Sementara relasi manusia dalam kehidupan sosial atau kehidupan polis sangat
erat hubungannya dengan kehidupan bermasyarakat. Manusia tidak dapat mewujudkan
diri tanpa kehidupan dalam komunitas atau kehidupan polis.
Dan unsur ketiga
dijelaskan dalam hubungan dengan diangkat kembali pengertian budaya sebagai
pembentukan manusia dalam dunianya yang memperkenankan manusia hidup atas cara
yang lebih baik (lebih bijaksana dan kritis) dalam dunianya. Pengertian ini
diangkat kembali oleh renesans. Agama dimengerti sebagai unsur integral dari
budaya dalam konteks ini. Karena agama mengandung mengajarkan hal-hal yang
berkaitan dengan moralitas, yang dapat mengarahkan dan membentuk manusia
menjadi lebih baik.
B.
Saran
Demikian yang dapat
kami paparkan mengenai materi yang menjadi pokok bahasan dalam makalah ini,
tentunya masih banyak kekurangan dan kelemahannya, kerena terbatasnya
pengetahuan dan kurangnya rujukan atau referensi yang ada hubungannya dengan
judul makalah ini.
Penulis banyak berharap para
pembaca yang budiman dusi memberikan kritik dan saran yang membangun kepada
penulis demi sempurnanya makalah ini dan dan penulisan makalah di kesempatan –
kesempatan berikutnya.Semoga makalah ini berguna bagi penulis pada khususnya
juga para pembaca yang budiman pada umumnya.
DAFTAR PUSTAKA
Bagus, Lorenz, Kamus Filsafat,
(Jakarta: Gramedia, 2002).
Bakker, J. W. M., Filsafat
Kebudayaan (sebuah pengantar), cet. ke-12 (Yogyakarta: Kanisius, 2004).

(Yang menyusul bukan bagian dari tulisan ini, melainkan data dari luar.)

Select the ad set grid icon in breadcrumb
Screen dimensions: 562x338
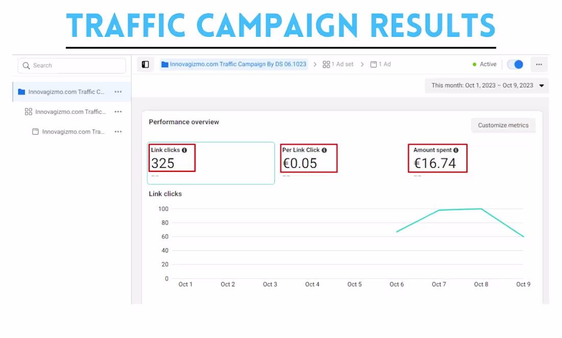click(x=326, y=64)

Montolalu, John, Filsafat Budaya
(Catatan Kuliah Untuk Mahasiswa), (Pineleng: STF-SP, 2007).
Montolalu, John, Filsafat Ilmu
(Catatan Kuliah Untuk Mahasiswa), (Pineleng: STF-SP, 2007).
Sumartana, Th., Ecce Homo, (Jakarta:
Aurora, 1994)
Magnis-Suseno, Franz, Filsafat
Sebagai Ilmu Kritis, (Yogyakarta: Kanisius, 1992).